ページ抜粋 >>
#####
芝生観察日記の第七十九話です。
平成30年6月30日(土)
2002年6月30日、今からちょうど16年前の今日、ここ日産スタジアム(横浜国際総合競技場)では「2002 FIFAワールドカップKOREAJAPAN」の決勝戦が開催されました。そして、今年は日産スタジアムが横浜国際総合競技場として開場してから20年という節目の年となります。
この間、「芝生とっておきの話」や「芝生観察日記」としてスポーツターフに関する話題を提供してきましたが、今後は日本、そしてここ横浜で、来年、再来年と続けて開催される「ラグビーワールドカップJAPAN2019」や「東京2020オリンピック」に向けた我々グリーンキーパーの新たな挑戦について「~ Roadto2019&2020~」として管理上のことや試合に向けた準備等について綴っていきます。もちろん、これまで通りの視点でも情報を提供していきます。
#####
表示データ >>
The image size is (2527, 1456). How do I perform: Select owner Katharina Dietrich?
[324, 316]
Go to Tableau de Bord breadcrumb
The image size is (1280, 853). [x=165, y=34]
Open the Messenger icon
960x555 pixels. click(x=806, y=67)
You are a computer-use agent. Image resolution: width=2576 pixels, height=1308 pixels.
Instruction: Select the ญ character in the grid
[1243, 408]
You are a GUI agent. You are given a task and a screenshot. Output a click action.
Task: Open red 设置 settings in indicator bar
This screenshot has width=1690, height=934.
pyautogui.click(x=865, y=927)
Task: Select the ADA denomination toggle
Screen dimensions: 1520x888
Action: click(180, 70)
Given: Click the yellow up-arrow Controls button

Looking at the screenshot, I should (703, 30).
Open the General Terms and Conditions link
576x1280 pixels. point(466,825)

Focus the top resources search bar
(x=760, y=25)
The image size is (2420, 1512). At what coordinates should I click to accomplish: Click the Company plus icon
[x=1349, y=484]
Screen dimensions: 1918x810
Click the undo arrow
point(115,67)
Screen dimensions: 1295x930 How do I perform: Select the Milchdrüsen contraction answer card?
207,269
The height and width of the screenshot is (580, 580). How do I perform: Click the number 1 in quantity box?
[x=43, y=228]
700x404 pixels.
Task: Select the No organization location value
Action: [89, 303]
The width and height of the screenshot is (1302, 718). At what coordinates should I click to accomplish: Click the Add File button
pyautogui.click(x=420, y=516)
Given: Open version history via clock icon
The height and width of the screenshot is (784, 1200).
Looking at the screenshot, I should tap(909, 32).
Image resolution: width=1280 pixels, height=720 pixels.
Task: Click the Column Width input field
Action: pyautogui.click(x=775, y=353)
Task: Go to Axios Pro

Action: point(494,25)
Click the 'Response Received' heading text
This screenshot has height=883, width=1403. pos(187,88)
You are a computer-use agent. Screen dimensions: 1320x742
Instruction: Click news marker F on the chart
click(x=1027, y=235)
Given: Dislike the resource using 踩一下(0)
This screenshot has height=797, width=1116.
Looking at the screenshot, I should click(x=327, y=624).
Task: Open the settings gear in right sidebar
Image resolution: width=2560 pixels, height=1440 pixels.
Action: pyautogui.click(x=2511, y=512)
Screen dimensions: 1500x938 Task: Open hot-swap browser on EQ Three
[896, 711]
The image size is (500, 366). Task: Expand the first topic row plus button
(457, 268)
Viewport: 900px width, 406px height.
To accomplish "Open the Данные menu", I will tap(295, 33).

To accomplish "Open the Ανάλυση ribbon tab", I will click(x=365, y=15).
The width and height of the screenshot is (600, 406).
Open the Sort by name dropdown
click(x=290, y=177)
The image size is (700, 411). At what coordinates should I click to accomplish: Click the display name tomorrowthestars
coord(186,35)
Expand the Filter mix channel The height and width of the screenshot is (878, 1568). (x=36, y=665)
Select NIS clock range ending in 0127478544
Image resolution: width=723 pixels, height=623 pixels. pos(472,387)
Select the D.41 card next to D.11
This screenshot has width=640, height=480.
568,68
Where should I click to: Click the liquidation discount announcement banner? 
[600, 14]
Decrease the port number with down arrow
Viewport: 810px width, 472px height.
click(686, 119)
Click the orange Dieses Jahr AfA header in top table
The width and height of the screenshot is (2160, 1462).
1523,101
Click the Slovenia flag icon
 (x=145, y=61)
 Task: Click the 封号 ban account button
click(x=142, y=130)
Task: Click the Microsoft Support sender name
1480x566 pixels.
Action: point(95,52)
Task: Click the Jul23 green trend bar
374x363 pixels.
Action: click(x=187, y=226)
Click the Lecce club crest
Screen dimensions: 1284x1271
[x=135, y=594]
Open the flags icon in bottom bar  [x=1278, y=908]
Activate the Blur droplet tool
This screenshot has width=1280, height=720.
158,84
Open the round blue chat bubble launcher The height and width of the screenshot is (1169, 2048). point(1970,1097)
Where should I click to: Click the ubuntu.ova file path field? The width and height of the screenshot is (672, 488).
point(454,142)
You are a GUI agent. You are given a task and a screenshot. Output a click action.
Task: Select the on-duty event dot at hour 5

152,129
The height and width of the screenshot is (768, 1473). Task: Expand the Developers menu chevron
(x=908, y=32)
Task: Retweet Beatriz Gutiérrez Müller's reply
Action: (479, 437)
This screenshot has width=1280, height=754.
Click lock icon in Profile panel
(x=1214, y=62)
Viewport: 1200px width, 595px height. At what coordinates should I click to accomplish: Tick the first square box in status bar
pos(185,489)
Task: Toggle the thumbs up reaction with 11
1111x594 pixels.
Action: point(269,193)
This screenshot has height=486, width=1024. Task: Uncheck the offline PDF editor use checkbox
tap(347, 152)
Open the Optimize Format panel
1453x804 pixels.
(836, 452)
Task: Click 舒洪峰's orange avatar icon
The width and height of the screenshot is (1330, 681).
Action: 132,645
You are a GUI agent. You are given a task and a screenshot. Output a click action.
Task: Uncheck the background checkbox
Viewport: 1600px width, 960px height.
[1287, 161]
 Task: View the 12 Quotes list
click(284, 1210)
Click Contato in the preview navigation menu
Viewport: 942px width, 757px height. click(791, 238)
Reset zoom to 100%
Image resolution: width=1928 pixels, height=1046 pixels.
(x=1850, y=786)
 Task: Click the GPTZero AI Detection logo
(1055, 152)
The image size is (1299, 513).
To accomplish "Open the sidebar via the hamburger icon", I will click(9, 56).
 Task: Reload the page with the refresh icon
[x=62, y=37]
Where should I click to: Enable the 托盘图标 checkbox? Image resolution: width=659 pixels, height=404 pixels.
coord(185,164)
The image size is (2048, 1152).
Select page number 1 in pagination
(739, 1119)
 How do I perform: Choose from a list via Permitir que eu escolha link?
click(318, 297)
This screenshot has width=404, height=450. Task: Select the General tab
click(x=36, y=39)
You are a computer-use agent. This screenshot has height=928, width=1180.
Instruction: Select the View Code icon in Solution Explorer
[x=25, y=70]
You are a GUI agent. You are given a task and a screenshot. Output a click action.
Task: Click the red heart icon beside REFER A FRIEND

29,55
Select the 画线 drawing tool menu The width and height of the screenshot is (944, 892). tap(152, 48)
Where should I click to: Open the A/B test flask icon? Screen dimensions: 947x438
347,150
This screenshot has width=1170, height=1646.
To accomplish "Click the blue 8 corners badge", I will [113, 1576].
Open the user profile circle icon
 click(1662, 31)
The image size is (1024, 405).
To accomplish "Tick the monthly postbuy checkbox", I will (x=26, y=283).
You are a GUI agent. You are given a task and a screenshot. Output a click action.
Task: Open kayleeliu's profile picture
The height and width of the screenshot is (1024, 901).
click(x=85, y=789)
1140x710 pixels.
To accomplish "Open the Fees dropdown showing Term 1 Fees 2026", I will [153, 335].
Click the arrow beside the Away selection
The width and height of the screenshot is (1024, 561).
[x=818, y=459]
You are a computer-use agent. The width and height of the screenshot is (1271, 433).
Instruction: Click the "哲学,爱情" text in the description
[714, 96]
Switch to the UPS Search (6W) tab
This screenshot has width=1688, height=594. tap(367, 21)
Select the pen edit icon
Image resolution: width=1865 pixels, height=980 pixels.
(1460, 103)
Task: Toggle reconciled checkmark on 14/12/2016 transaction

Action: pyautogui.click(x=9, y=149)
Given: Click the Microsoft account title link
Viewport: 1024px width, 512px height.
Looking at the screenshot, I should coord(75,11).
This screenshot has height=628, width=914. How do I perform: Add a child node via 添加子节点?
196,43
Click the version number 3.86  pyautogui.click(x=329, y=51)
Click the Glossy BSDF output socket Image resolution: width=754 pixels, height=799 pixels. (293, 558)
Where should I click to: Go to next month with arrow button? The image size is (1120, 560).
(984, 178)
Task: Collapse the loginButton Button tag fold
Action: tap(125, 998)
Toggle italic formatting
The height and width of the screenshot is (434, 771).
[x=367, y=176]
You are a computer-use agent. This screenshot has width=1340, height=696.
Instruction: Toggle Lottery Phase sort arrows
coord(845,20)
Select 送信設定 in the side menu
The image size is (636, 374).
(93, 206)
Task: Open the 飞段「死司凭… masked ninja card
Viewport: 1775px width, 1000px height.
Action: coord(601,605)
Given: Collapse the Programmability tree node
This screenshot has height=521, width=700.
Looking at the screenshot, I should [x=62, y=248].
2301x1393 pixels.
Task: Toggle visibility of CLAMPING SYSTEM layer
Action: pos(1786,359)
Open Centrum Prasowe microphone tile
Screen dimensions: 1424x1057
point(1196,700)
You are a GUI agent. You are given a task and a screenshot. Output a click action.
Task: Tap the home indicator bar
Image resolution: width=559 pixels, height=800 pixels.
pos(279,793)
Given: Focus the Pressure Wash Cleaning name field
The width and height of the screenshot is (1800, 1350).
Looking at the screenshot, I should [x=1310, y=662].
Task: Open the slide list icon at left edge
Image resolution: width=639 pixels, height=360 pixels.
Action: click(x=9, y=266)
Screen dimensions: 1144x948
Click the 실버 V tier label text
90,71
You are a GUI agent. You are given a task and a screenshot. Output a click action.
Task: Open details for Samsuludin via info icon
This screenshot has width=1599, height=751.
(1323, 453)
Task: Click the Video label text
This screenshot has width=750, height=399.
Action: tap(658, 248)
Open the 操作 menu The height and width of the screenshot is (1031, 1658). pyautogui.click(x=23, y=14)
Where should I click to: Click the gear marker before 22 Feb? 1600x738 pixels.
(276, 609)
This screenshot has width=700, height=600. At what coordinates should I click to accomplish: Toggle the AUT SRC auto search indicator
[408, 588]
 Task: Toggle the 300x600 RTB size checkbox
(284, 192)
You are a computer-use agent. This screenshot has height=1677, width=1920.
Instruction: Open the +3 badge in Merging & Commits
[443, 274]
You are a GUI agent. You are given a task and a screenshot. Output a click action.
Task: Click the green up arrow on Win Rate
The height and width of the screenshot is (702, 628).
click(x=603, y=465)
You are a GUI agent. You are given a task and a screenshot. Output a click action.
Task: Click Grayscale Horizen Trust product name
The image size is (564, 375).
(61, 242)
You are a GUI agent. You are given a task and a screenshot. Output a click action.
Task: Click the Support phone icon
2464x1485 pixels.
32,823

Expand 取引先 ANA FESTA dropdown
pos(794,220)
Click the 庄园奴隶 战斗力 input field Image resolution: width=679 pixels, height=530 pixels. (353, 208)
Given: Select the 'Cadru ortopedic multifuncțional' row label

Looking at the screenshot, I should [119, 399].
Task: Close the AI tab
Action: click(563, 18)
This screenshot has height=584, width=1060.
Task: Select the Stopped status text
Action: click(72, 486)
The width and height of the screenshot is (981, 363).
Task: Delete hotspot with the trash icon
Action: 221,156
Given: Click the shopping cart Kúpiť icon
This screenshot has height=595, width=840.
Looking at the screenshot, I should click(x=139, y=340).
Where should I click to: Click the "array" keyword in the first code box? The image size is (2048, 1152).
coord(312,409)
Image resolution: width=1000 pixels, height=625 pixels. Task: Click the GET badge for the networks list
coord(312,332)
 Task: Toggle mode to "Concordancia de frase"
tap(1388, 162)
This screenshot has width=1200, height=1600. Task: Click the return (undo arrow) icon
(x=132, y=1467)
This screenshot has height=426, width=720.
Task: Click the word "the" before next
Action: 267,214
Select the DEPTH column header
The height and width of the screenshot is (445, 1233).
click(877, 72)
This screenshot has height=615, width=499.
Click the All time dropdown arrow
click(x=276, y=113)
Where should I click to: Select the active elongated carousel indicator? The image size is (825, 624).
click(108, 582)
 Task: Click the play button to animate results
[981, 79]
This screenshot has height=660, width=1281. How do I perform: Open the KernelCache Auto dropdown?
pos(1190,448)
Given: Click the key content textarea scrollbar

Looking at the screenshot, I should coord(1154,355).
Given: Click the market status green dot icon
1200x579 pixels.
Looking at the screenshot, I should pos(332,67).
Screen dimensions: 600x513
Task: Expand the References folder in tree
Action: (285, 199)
#####
課題と演習 >>
A - 芝生観察日記の文章によると、2002年6月30日に日産スタジアムで開催された試合は何か。
B - 芝生観察日記の文章に名前が出てくる国際大会を、すべて挙げてください。
C - 芝生観察日記の文章の続きを、最後の文の後から書け。

各課題の解答 >>
A - 「2002 FIFAワールドカップKOREAJAPAN」の決勝戦。

B -
- 2002 FIFAワールドカップKOREAJAPAN
- ラグビーワールドカップJAPAN2019
- 東京2020オリンピック

C -
まずは、来年のワールドカップに向けて横浜市ではラグビーワールドカップ組織委員会からの提案を受けて、これまでのティフトン419+ペレニアルライグラスという天然芝だけの組み合わせから天然芝と人工芝を組み合わせたハイブリッド芝へ変更することとしました。
これは既に新聞報道等でも取り上げられており、ご存知の方もいらっしゃるかもしれません。ハイブリッド芝と言っても方式は多々あり、大きく分けると3パターンほどに分類できます。
一つ目は、土壌改良タイプです。これは芝生の根が生育する土壌自体をファイバー(繊維)で強化するもので、日本では岩手県の「釜石鵜住居復興スタジアム(仮称)」で採用されました。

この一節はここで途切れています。